Could you change "Instruction" to "Command" everywhere it appears in the material below, leaving everything else as it is?

◆ PROVIDED MATERIAL:
· · ·

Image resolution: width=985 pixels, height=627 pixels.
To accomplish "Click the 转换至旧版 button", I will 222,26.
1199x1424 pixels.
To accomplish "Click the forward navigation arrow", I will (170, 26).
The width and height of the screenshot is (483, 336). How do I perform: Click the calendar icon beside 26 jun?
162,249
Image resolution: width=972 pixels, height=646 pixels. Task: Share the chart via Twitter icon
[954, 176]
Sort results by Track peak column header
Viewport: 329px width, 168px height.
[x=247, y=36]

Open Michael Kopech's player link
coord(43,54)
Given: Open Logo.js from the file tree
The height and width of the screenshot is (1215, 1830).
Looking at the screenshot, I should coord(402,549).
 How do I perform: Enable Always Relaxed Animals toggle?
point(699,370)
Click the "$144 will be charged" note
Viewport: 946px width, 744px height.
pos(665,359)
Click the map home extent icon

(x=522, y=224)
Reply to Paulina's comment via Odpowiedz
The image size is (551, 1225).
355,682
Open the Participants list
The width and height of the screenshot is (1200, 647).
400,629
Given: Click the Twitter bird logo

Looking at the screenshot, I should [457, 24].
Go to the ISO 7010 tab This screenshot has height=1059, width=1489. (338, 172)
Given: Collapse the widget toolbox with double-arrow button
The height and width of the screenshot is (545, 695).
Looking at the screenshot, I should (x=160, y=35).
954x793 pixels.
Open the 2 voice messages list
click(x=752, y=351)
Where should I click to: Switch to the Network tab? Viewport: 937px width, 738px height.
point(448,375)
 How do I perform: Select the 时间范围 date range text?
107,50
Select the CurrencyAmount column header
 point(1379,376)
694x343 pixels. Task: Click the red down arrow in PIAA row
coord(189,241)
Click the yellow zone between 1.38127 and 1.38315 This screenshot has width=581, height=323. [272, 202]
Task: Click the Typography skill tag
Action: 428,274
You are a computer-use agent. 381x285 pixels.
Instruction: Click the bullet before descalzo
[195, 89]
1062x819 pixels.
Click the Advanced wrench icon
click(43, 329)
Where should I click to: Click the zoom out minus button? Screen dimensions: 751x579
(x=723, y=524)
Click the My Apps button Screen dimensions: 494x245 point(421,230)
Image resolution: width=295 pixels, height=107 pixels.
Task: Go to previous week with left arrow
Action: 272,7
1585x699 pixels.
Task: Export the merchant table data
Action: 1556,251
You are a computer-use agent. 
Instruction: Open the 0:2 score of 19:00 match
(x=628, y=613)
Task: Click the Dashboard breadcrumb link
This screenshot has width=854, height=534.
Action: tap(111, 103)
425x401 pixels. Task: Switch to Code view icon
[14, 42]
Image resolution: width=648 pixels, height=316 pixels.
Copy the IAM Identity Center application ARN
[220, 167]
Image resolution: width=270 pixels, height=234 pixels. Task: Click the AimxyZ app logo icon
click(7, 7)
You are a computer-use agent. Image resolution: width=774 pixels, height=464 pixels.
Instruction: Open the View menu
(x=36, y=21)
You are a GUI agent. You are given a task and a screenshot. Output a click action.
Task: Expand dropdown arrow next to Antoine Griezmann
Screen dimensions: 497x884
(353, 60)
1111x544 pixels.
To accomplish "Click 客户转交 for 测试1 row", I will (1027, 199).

· · ·

◆ EXERCISE RESULT:
Image resolution: width=985 pixels, height=627 pixels.
To accomplish "Click the 转换至旧版 button", I will 222,26.
1199x1424 pixels.
To accomplish "Click the forward navigation arrow", I will (170, 26).
The width and height of the screenshot is (483, 336). How do I perform: Click the calendar icon beside 26 jun?
162,249
Image resolution: width=972 pixels, height=646 pixels. Task: Share the chart via Twitter icon
[954, 176]
Sort results by Track peak column header
Viewport: 329px width, 168px height.
[x=247, y=36]

Open Michael Kopech's player link
coord(43,54)
Given: Open Logo.js from the file tree
The height and width of the screenshot is (1215, 1830).
Looking at the screenshot, I should coord(402,549).
 How do I perform: Enable Always Relaxed Animals toggle?
point(699,370)
Click the "$144 will be charged" note
Viewport: 946px width, 744px height.
pos(665,359)
Click the map home extent icon

(x=522, y=224)
Reply to Paulina's comment via Odpowiedz
The image size is (551, 1225).
355,682
Open the Participants list
The width and height of the screenshot is (1200, 647).
400,629
Given: Click the Twitter bird logo

Looking at the screenshot, I should [457, 24].
Go to the ISO 7010 tab This screenshot has height=1059, width=1489. (338, 172)
Given: Collapse the widget toolbox with double-arrow button
The height and width of the screenshot is (545, 695).
Looking at the screenshot, I should (x=160, y=35).
954x793 pixels.
Open the 2 voice messages list
click(x=752, y=351)
Where should I click to: Switch to the Network tab? Viewport: 937px width, 738px height.
point(448,375)
 How do I perform: Select the 时间范围 date range text?
107,50
Select the CurrencyAmount column header
 point(1379,376)
694x343 pixels. Task: Click the red down arrow in PIAA row
coord(189,241)
Click the yellow zone between 1.38127 and 1.38315 This screenshot has width=581, height=323. [272, 202]
Task: Click the Typography skill tag
Action: 428,274
You are a computer-use agent. 381x285 pixels.
Command: Click the bullet before descalzo
[195, 89]
1062x819 pixels.
Click the Advanced wrench icon
click(43, 329)
Where should I click to: Click the zoom out minus button? Screen dimensions: 751x579
(x=723, y=524)
Click the My Apps button Screen dimensions: 494x245 point(421,230)
Image resolution: width=295 pixels, height=107 pixels.
Task: Go to previous week with left arrow
Action: 272,7
1585x699 pixels.
Task: Export the merchant table data
Action: 1556,251
You are a computer-use agent. 
Command: Open the 0:2 score of 19:00 match
(x=628, y=613)
Task: Click the Dashboard breadcrumb link
This screenshot has width=854, height=534.
Action: tap(111, 103)
425x401 pixels. Task: Switch to Code view icon
[14, 42]
Image resolution: width=648 pixels, height=316 pixels.
Copy the IAM Identity Center application ARN
[220, 167]
Image resolution: width=270 pixels, height=234 pixels. Task: Click the AimxyZ app logo icon
click(7, 7)
You are a computer-use agent. Image resolution: width=774 pixels, height=464 pixels.
Command: Open the View menu
(x=36, y=21)
You are a GUI agent. You are given a task and a screenshot. Output a click action.
Task: Expand dropdown arrow next to Antoine Griezmann
Screen dimensions: 497x884
(353, 60)
1111x544 pixels.
To accomplish "Click 客户转交 for 测试1 row", I will (1027, 199).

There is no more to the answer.